A table carved from 1000-year-old swamp Kauri is helping support victims at District Court at Kaikohe.
The table is part of an overhaul of the court’s CCTV room, which has transformed the space where victims of crime give evidence into a calm, safe, dignified and compassionate environment.
Earlier this year, staff decided to engage the local community in a project to renovate the CCTV room. Design and visual communication students from Okaihau College were invited to come up with a way to make the room a safe space for victims. Their concepts included a special table that the CCTV equipment could be mounted on, or where victims could sit.
The Northland Region Corrections Facility whakairo workshop was approached to produce the table. One of the prisoners developed the symbolic design, and a team of five carvers created the table.

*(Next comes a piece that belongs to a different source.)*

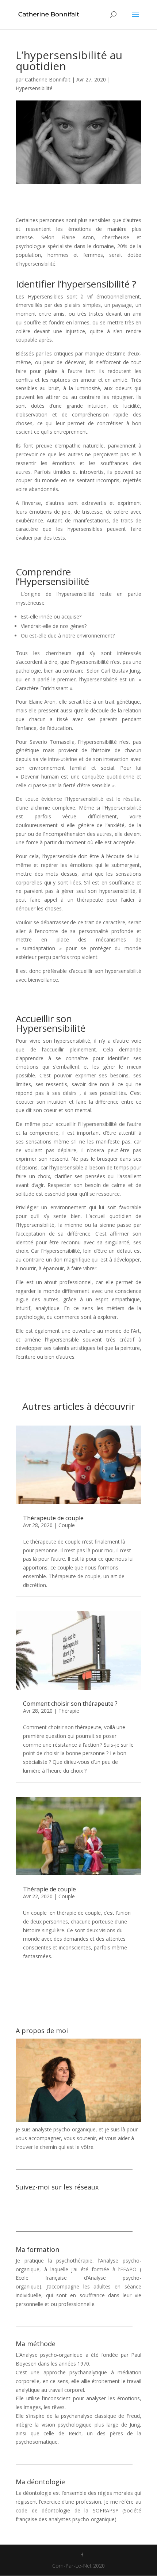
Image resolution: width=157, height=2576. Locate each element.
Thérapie (68, 1710)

The central design of the table is pūhou te rongoā, signifying the repairing of wrongs, and the moving out of the whirlpool of trauma to a place of peace and transformation. The four legs represent the support of people.
“This table absolutely exceeded all our expectations,” said Tony Fisher, the Ministry’s Director Māori Strategy, who attended the unveiling of the table.
“The prisoners did a fantastic job interpreting our vision, and the korero and symbolism encapsulated by the whakairo is amazing.”
Other enhancements to the CCTV room include new paint and carpet, comfortable furniture and artwork.